INSTRUCTIONS FOR THE TASK: Every entry is to be returned verbatim.

=-=-=-=-=

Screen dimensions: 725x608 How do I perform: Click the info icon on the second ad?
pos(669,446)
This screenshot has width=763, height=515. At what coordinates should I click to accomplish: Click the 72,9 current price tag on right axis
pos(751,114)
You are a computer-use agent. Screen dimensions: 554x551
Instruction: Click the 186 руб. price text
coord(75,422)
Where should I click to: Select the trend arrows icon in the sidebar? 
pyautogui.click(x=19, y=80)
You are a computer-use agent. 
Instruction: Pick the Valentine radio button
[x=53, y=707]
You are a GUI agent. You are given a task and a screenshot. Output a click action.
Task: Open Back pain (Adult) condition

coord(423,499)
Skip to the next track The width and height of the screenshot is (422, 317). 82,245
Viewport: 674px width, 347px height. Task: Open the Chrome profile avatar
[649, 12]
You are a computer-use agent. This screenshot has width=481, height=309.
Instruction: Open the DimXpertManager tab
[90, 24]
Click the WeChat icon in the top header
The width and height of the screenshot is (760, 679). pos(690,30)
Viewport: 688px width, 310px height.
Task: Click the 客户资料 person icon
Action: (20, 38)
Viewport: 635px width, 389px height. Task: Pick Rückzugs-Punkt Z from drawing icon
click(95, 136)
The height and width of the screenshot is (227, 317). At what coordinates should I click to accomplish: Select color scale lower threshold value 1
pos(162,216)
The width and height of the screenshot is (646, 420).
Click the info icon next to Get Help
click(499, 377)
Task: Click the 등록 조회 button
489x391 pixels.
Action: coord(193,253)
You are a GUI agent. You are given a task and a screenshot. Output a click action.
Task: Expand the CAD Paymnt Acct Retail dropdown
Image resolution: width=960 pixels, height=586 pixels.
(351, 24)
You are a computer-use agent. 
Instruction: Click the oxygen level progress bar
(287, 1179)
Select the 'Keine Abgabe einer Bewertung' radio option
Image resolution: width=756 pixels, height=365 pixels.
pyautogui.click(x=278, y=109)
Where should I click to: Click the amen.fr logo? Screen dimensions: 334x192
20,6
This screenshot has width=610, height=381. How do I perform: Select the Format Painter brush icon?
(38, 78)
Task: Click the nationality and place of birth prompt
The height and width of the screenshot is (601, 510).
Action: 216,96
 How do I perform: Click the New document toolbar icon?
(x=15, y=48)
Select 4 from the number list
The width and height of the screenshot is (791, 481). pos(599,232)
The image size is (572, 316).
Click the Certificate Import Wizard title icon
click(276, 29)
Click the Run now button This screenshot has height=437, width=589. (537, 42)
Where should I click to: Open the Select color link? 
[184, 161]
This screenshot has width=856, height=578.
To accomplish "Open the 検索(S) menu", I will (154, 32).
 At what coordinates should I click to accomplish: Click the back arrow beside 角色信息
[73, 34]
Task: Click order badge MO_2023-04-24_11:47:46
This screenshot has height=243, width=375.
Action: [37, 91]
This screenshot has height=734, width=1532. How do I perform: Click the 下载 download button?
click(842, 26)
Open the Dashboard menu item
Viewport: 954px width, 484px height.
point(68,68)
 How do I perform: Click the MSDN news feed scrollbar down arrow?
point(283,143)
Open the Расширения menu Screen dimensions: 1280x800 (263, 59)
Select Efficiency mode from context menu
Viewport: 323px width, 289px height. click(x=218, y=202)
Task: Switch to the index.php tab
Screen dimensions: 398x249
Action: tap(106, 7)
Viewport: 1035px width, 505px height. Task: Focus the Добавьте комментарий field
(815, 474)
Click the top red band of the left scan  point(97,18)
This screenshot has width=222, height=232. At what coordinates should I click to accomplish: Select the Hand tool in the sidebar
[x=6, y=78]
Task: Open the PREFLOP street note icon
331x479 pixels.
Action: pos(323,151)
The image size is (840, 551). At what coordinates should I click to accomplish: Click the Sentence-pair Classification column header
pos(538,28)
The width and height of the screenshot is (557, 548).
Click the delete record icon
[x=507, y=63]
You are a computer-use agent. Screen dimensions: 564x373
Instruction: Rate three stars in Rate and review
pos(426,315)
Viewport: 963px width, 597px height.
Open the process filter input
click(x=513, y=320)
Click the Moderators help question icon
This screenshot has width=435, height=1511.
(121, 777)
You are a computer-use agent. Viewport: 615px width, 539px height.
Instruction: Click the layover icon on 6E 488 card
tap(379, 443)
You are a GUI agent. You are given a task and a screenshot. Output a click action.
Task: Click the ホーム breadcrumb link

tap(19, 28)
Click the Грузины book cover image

=-=-=-=-=

SOLUTION TO THE PROBLEM:
Screen dimensions: 725x608 How do I perform: Click the info icon on the second ad?
pos(669,446)
This screenshot has width=763, height=515. At what coordinates should I click to accomplish: Click the 72,9 current price tag on right axis
pos(751,114)
You are a computer-use agent. Screen dimensions: 554x551
Instruction: Click the 186 руб. price text
coord(75,422)
Where should I click to: Select the trend arrows icon in the sidebar? 
pyautogui.click(x=19, y=80)
You are a computer-use agent. 
Instruction: Pick the Valentine radio button
[x=53, y=707]
You are a GUI agent. You are given a task and a screenshot. Output a click action.
Task: Open Back pain (Adult) condition

coord(423,499)
Skip to the next track The width and height of the screenshot is (422, 317). 82,245
Viewport: 674px width, 347px height. Task: Open the Chrome profile avatar
[649, 12]
You are a computer-use agent. This screenshot has width=481, height=309.
Instruction: Open the DimXpertManager tab
[90, 24]
Click the WeChat icon in the top header
The width and height of the screenshot is (760, 679). pos(690,30)
Viewport: 688px width, 310px height.
Task: Click the 客户资料 person icon
Action: (20, 38)
Viewport: 635px width, 389px height. Task: Pick Rückzugs-Punkt Z from drawing icon
click(95, 136)
The height and width of the screenshot is (227, 317). At what coordinates should I click to accomplish: Select color scale lower threshold value 1
pos(162,216)
The width and height of the screenshot is (646, 420).
Click the info icon next to Get Help
click(499, 377)
Task: Click the 등록 조회 button
489x391 pixels.
Action: coord(193,253)
You are a GUI agent. You are given a task and a screenshot. Output a click action.
Task: Expand the CAD Paymnt Acct Retail dropdown
Image resolution: width=960 pixels, height=586 pixels.
(351, 24)
You are a computer-use agent. 
Instruction: Click the oxygen level progress bar
(287, 1179)
Select the 'Keine Abgabe einer Bewertung' radio option
Image resolution: width=756 pixels, height=365 pixels.
pyautogui.click(x=278, y=109)
Where should I click to: Click the amen.fr logo? Screen dimensions: 334x192
20,6
This screenshot has width=610, height=381. How do I perform: Select the Format Painter brush icon?
(38, 78)
Task: Click the nationality and place of birth prompt
The height and width of the screenshot is (601, 510).
Action: 216,96
 How do I perform: Click the New document toolbar icon?
(x=15, y=48)
Select 4 from the number list
The width and height of the screenshot is (791, 481). pos(599,232)
The image size is (572, 316).
Click the Certificate Import Wizard title icon
click(276, 29)
Click the Run now button This screenshot has height=437, width=589. (537, 42)
Where should I click to: Open the Select color link? 
[184, 161]
This screenshot has width=856, height=578.
To accomplish "Open the 検索(S) menu", I will (154, 32).
 At what coordinates should I click to accomplish: Click the back arrow beside 角色信息
[73, 34]
Task: Click order badge MO_2023-04-24_11:47:46
This screenshot has height=243, width=375.
Action: [37, 91]
This screenshot has height=734, width=1532. How do I perform: Click the 下载 download button?
click(842, 26)
Open the Dashboard menu item
Viewport: 954px width, 484px height.
point(68,68)
 How do I perform: Click the MSDN news feed scrollbar down arrow?
point(283,143)
Open the Расширения menu Screen dimensions: 1280x800 (263, 59)
Select Efficiency mode from context menu
Viewport: 323px width, 289px height. click(x=218, y=202)
Task: Switch to the index.php tab
Screen dimensions: 398x249
Action: tap(106, 7)
Viewport: 1035px width, 505px height. Task: Focus the Добавьте комментарий field
(815, 474)
Click the top red band of the left scan  point(97,18)
This screenshot has width=222, height=232. At what coordinates should I click to accomplish: Select the Hand tool in the sidebar
[x=6, y=78]
Task: Open the PREFLOP street note icon
331x479 pixels.
Action: pos(323,151)
The image size is (840, 551). At what coordinates should I click to accomplish: Click the Sentence-pair Classification column header
pos(538,28)
The width and height of the screenshot is (557, 548).
Click the delete record icon
[x=507, y=63]
You are a computer-use agent. Screen dimensions: 564x373
Instruction: Rate three stars in Rate and review
pos(426,315)
Viewport: 963px width, 597px height.
Open the process filter input
click(x=513, y=320)
Click the Moderators help question icon
This screenshot has width=435, height=1511.
(121, 777)
You are a computer-use agent. Viewport: 615px width, 539px height.
Instruction: Click the layover icon on 6E 488 card
tap(379, 443)
You are a GUI agent. You are given a task and a screenshot. Output a click action.
Task: Click the ホーム breadcrumb link

tap(19, 28)
Click the Грузины book cover image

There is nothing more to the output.